In changes announced Tuesday, Natural Resources Minister Joe Oliver said companies operating in the Atlantic would be on the hook for a maximum of $1-billion in the event of a spill, up from $30-million previously. Arctic drillers, who face high costs and harsh operating conditions in the Canadian Beaufort Sea, would also be responsible for a $1-billion liability limit, up from $40-million under existing rules.

The changes come amid renewed interest from companies such as BP Plc, Royal Dutch Shell Plc, Imperial Oil Ltd. and the Canadian unit of Chevron Corp. in tapping offshore Atlantic and Arctic crude, and with new seismic work uncovering three large but highly prospective oil fields in the Labrador Sea.

“There still will be unlimited liability in the event the operator is negligent or at fault,” Mr. Oliver said in an interview from Halifax where he made the announcement. “But we need to have a larger absolute amount so that there is no issue about responsibility.”

What to do — and who pays — in the event of a disaster has emerged as a major issue as companies step up offshore exploration efforts in the Beaufort Sea and in the Atlantic Ocean. Similar concerns have also dogged plans to connect growing oil sands production in Alberta to Canada’s West Coast by pipeline.


Enbridge Inc., which is making the final case for its controversial Northern Gateway pipeline this week in Terrace, B.C., has balked at conditions that would compel the company to set aside nearly $1-billion in liability coverage.

One of nearly 200 conditions proposed by the three-member Joint Review Panel assessing the $6.6-billion project compels the Calgary-based pipeline giant to have total coverage of $950-million for costs and liabilities associated with a potential rupture, including $100-million on hand within 10 days of an incident.

Enbridge has rejected the condition, suggesting instead an industry-bankrolled spill fund.

The company estimates the maximum cost of a land-based oil spill in the rugged B.C. interior at roughly $200 million. It plans to obtain at least $250-million in third-party liability insurance for the project, it said in final written submissions to the review panel.

Current liability limits for ship-source oil spills, including oil tankers, top out at roughly $1.3-billion.

John Carruthers, president of the Northern Gateway project, said the worst pipeline spill in Canada cost $70-million to clean up, while his own company, Enbridge, spent more than $800-million to clean up its spill in Michigan in 2010, where costs tend to be higher.

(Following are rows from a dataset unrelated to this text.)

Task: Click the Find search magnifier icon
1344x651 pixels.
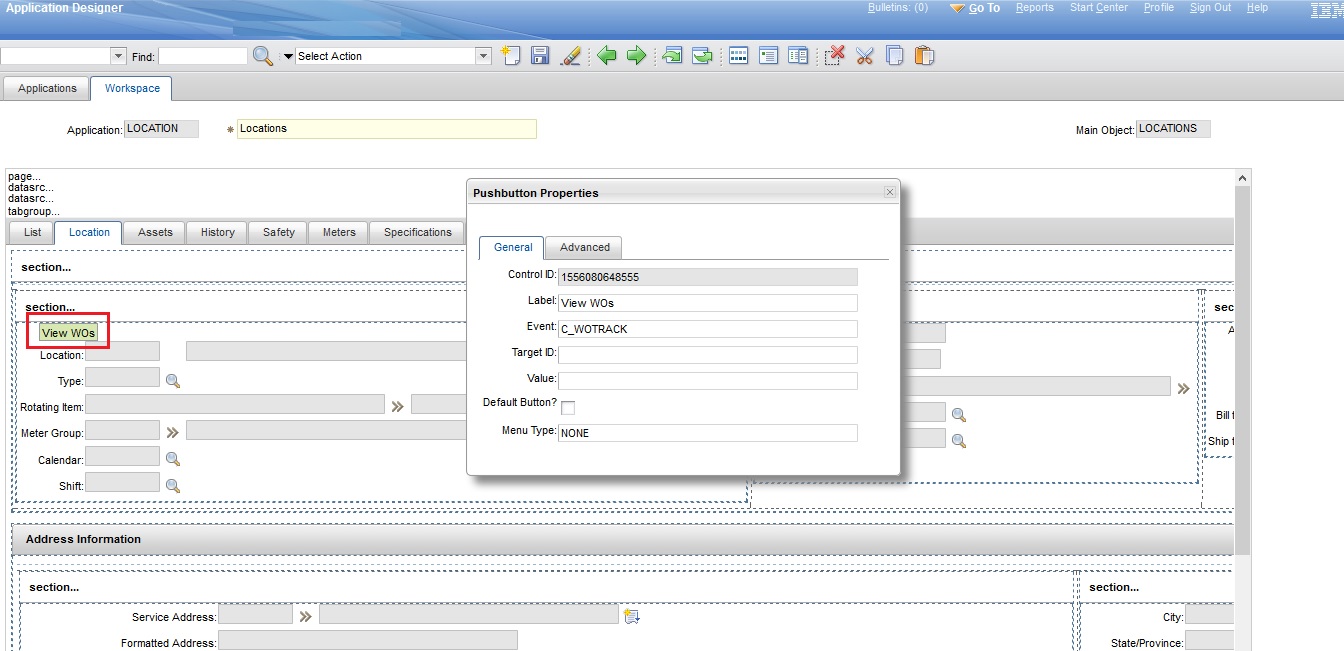Action: point(262,56)
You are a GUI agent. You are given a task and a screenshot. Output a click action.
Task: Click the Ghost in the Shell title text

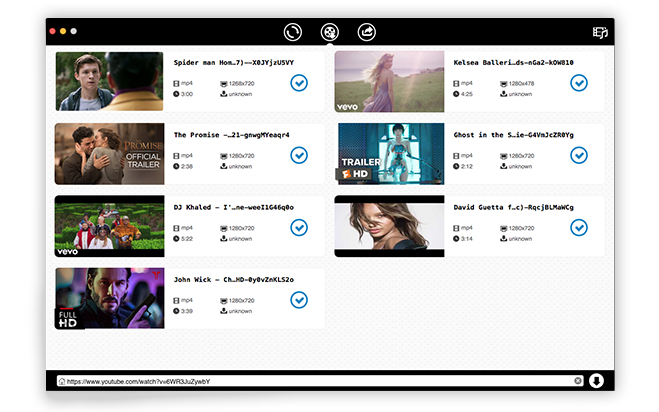coord(513,134)
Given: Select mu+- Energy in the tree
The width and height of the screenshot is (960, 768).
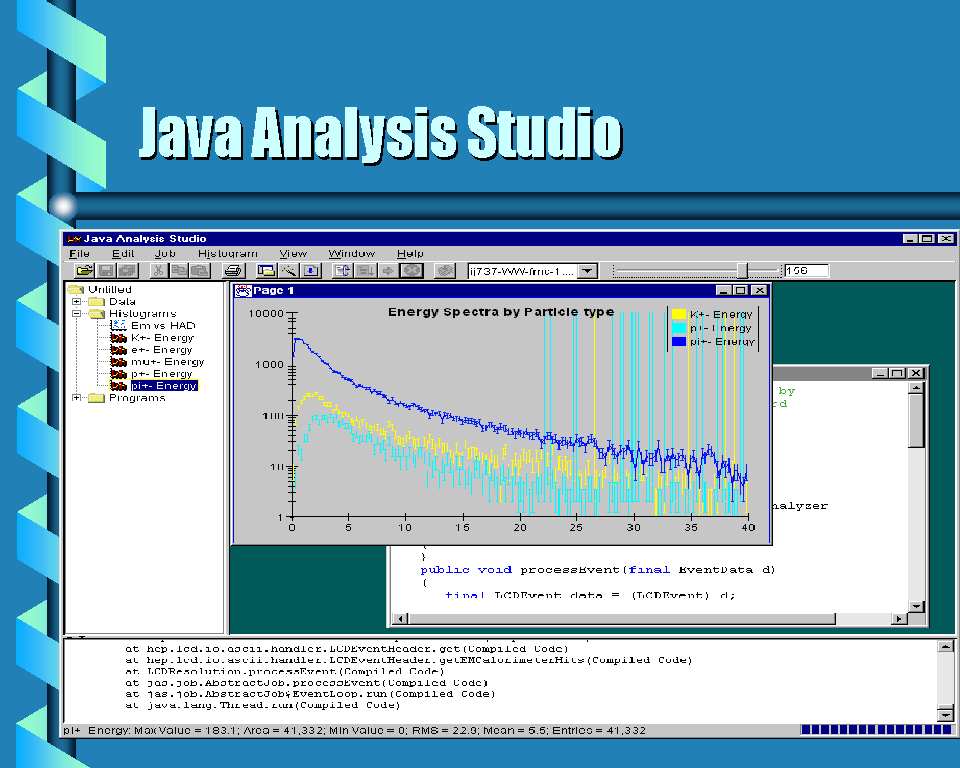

Tuesday’s changes deal only with offshore activity, which is poised to accelerate as companies begin assessing prospective new fields on the East and Arctic coasts.

BP last year spent $1.05-billion on four exploration blocks offshore Nova Scotia. Exxon Mobil Corp. is moving ahead with its $14-billion Hebron development offshore Newfoundland and Labrador. The company is also hunting for oil in the Canadian Beaufort Sea through subsidiary Imperial Oil Ltd.

Imperial spokesman Pius Rolheiser said it’s too early to comment on the new liability limits.

“No business investment decisions have been made to drill a well” in the Beaufort, he said in an emailed message, adding the company was still assessing the “financial, operational and regulatory complexities” stemming from a sweeping review of Arctic drilling conducted by Canada’s National Energy Board in the wake of BP’s Macodo blowout in the Gulf of Mexico.

Under the new rules, companies must now provide a deposit of $100-million or a “pooled” fund of $250-million that regulators can access immediately in the event of a spill.

The amount pales in comparison to the $42-billion allocated by BP to cover cleanup, fines and other costs associated with the Deepwater Horizon tragedy.

The changes are “a step in the right direction, but certainly this is not best practice in comparison to other parts of the world,” said Shauna Morgan, an analyst with the Pembina Institute based in Yellowknife, N.W.T.

Norway, she noted, has unlimited absolute liability in which companies are required to pay for all cleanup costs in the event of a spill.

“Canada is at least moving in the right direction but we’re not at a point yet where we can say that we’re following best practices or a world leader in offshore liability issues,” she said.